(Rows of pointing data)
■ ■ ■
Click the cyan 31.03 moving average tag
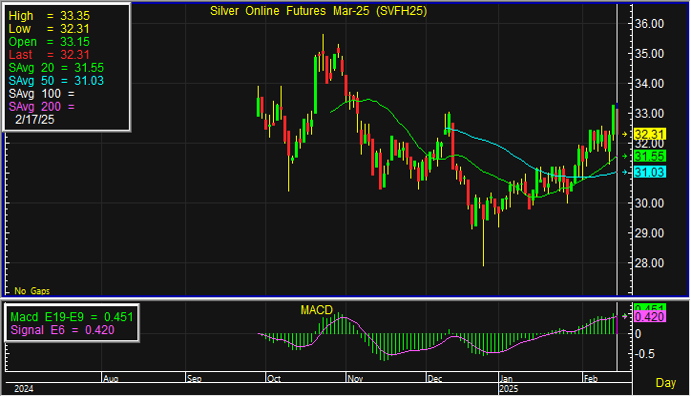The height and width of the screenshot is (397, 691). click(650, 172)
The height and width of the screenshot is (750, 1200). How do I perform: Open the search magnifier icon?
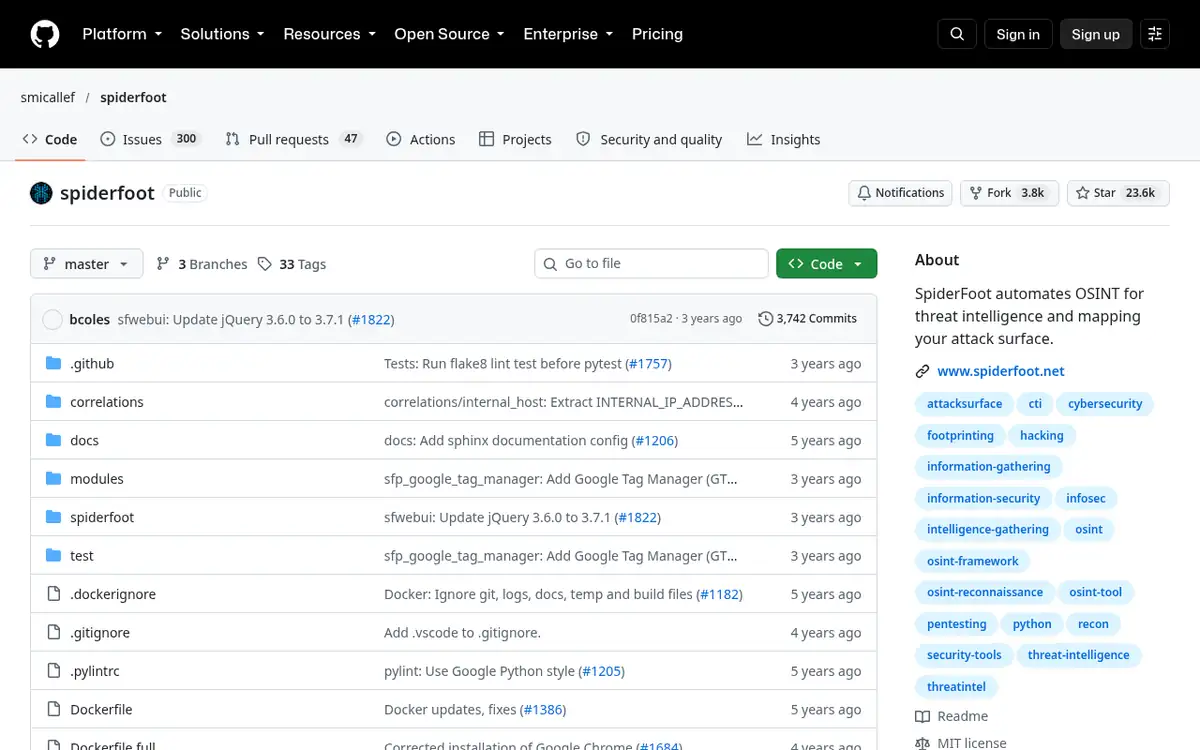(957, 34)
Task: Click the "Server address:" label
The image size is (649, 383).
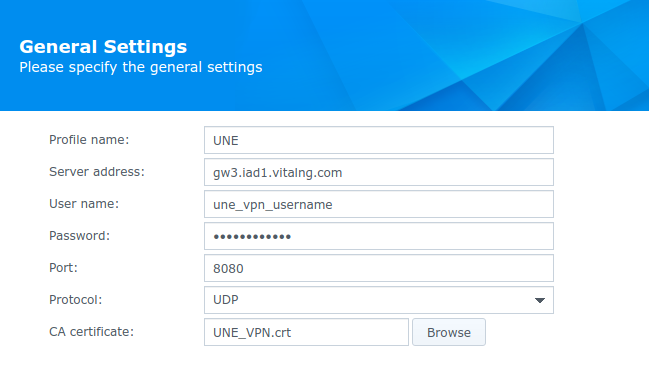Action: [x=97, y=172]
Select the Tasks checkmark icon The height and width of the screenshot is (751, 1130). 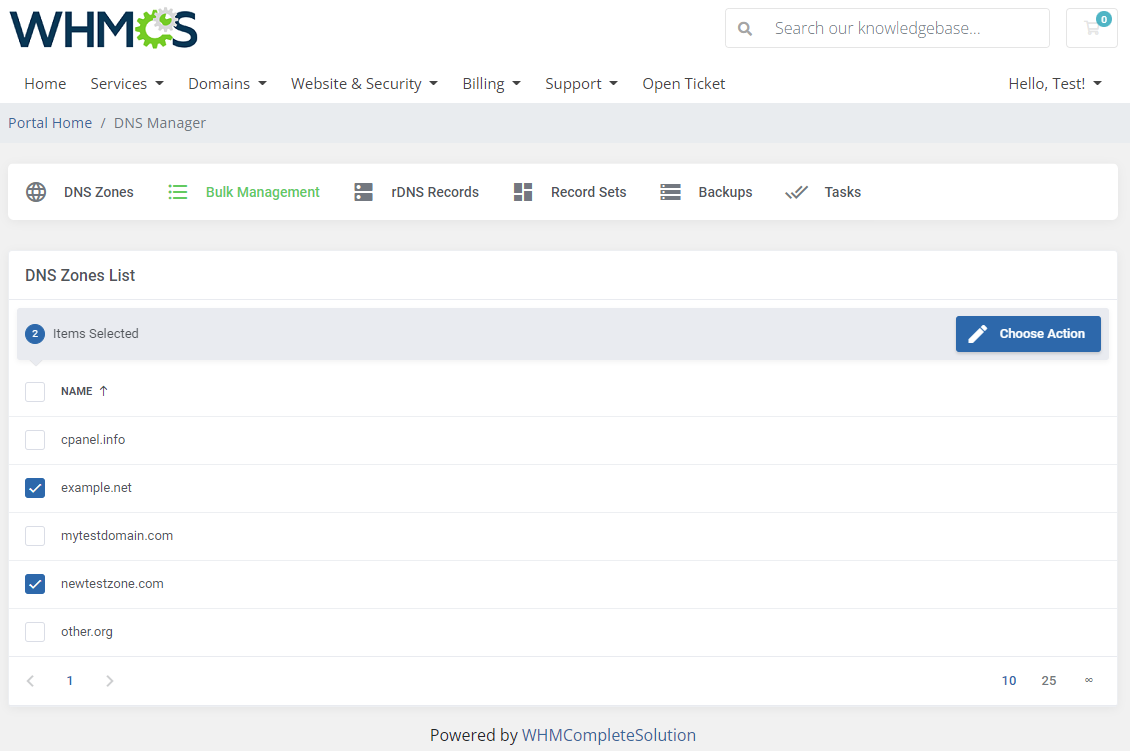tap(797, 191)
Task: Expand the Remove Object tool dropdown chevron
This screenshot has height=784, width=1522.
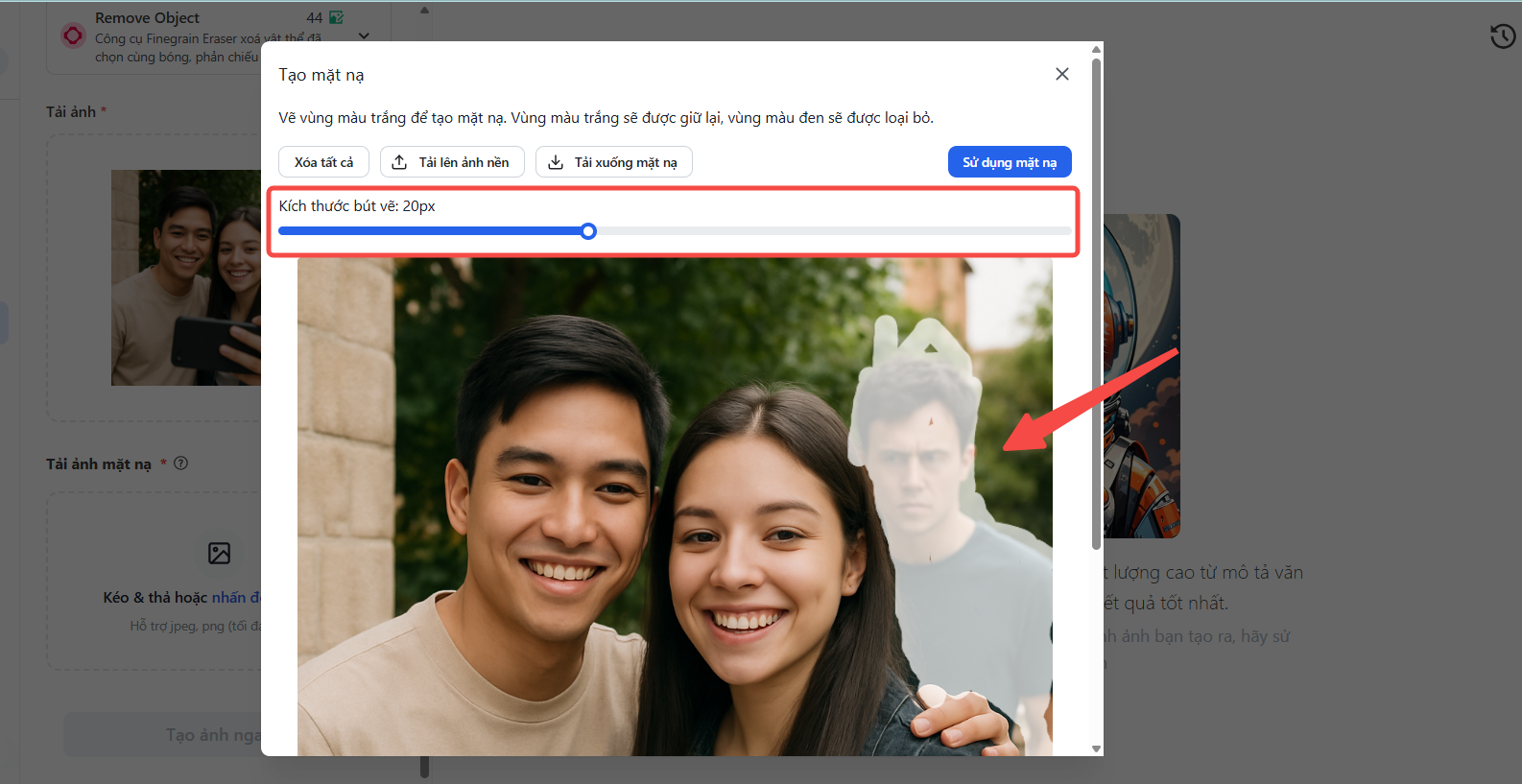Action: [x=364, y=36]
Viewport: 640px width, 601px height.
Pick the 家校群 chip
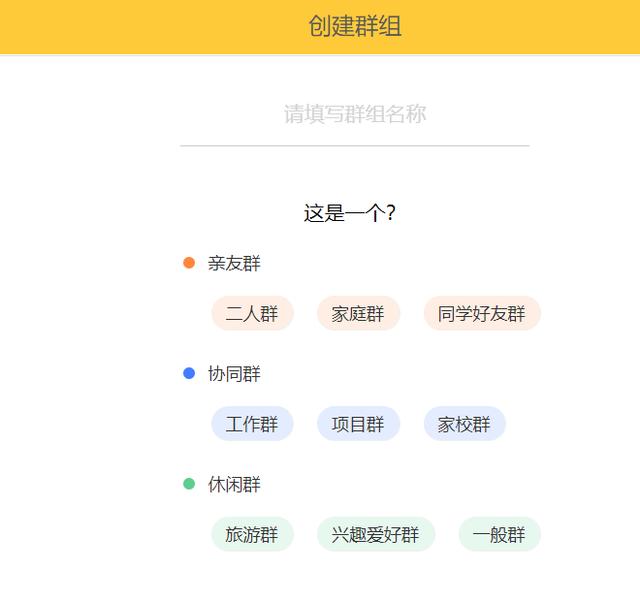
■ ■ ■
Task to complete ->
Starting at the beginning of the listing and ending with the line that contains "Action: [x=97, y=172]", repeat each line word for word. Leave the pictures out of your answer.

Exercise output ->
Click the cyan 31.03 moving average tag
The height and width of the screenshot is (397, 691). click(650, 172)
The height and width of the screenshot is (750, 1200). How do I perform: Open the search magnifier icon?
(957, 34)
Task: Click the "Server address:" label
The image size is (649, 383).
Action: [x=97, y=172]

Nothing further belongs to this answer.